>>>>>

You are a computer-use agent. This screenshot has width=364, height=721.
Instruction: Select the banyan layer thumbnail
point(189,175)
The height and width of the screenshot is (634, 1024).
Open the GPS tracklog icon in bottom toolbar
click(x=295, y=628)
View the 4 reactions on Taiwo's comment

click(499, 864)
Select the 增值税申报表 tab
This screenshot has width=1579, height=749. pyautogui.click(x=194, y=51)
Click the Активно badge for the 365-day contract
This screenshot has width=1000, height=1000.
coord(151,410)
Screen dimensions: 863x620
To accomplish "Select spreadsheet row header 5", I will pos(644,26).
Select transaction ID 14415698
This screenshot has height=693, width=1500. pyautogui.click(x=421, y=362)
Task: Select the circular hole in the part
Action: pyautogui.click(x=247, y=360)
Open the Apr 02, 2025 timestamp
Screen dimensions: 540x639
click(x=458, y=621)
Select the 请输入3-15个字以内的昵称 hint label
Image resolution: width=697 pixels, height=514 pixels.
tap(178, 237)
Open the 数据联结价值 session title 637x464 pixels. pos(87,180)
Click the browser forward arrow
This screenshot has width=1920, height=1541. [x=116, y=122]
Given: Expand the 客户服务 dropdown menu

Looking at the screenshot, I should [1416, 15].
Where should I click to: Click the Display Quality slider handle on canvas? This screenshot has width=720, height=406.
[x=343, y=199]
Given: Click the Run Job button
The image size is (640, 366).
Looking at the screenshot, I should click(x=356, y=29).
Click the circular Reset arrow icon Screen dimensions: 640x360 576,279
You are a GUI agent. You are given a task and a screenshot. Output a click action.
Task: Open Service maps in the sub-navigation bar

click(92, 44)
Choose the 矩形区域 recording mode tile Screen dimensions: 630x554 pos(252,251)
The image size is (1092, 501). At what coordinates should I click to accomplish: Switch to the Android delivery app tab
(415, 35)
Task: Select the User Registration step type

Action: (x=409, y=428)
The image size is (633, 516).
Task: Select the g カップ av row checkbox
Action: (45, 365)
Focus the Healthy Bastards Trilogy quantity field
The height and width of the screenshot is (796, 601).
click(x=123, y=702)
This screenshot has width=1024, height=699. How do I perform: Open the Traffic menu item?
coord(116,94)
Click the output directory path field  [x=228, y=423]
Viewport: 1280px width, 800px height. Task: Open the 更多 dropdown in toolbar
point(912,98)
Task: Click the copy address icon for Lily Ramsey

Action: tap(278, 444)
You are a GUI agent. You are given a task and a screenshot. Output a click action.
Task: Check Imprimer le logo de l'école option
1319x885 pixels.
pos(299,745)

<<<<<

- REQUIREMENT: Give each entry again, spelled exactly as shown.

- EXERCISE RESULT:
You are a computer-use agent. This screenshot has width=364, height=721.
Instruction: Select the banyan layer thumbnail
point(189,175)
The height and width of the screenshot is (634, 1024).
Open the GPS tracklog icon in bottom toolbar
click(x=295, y=628)
View the 4 reactions on Taiwo's comment

click(499, 864)
Select the 增值税申报表 tab
This screenshot has width=1579, height=749. pyautogui.click(x=194, y=51)
Click the Активно badge for the 365-day contract
This screenshot has width=1000, height=1000.
coord(151,410)
Screen dimensions: 863x620
To accomplish "Select spreadsheet row header 5", I will pos(644,26).
Select transaction ID 14415698
This screenshot has height=693, width=1500. pyautogui.click(x=421, y=362)
Task: Select the circular hole in the part
Action: pyautogui.click(x=247, y=360)
Open the Apr 02, 2025 timestamp
Screen dimensions: 540x639
click(x=458, y=621)
Select the 请输入3-15个字以内的昵称 hint label
Image resolution: width=697 pixels, height=514 pixels.
tap(178, 237)
Open the 数据联结价值 session title 637x464 pixels. pos(87,180)
Click the browser forward arrow
This screenshot has width=1920, height=1541. [x=116, y=122]
Given: Expand the 客户服务 dropdown menu

Looking at the screenshot, I should [1416, 15].
Where should I click to: Click the Display Quality slider handle on canvas? This screenshot has width=720, height=406.
[x=343, y=199]
Given: Click the Run Job button
The image size is (640, 366).
Looking at the screenshot, I should click(x=356, y=29).
Click the circular Reset arrow icon Screen dimensions: 640x360 576,279
You are a GUI agent. You are given a task and a screenshot. Output a click action.
Task: Open Service maps in the sub-navigation bar

click(92, 44)
Choose the 矩形区域 recording mode tile Screen dimensions: 630x554 pos(252,251)
The image size is (1092, 501). At what coordinates should I click to accomplish: Switch to the Android delivery app tab
(415, 35)
Task: Select the User Registration step type

Action: (x=409, y=428)
The image size is (633, 516).
Task: Select the g カップ av row checkbox
Action: (45, 365)
Focus the Healthy Bastards Trilogy quantity field
The height and width of the screenshot is (796, 601).
click(x=123, y=702)
This screenshot has width=1024, height=699. How do I perform: Open the Traffic menu item?
coord(116,94)
Click the output directory path field  [x=228, y=423]
Viewport: 1280px width, 800px height. Task: Open the 更多 dropdown in toolbar
point(912,98)
Task: Click the copy address icon for Lily Ramsey

Action: tap(278, 444)
You are a GUI agent. You are given a task and a screenshot. Output a click action.
Task: Check Imprimer le logo de l'école option
1319x885 pixels.
pos(299,745)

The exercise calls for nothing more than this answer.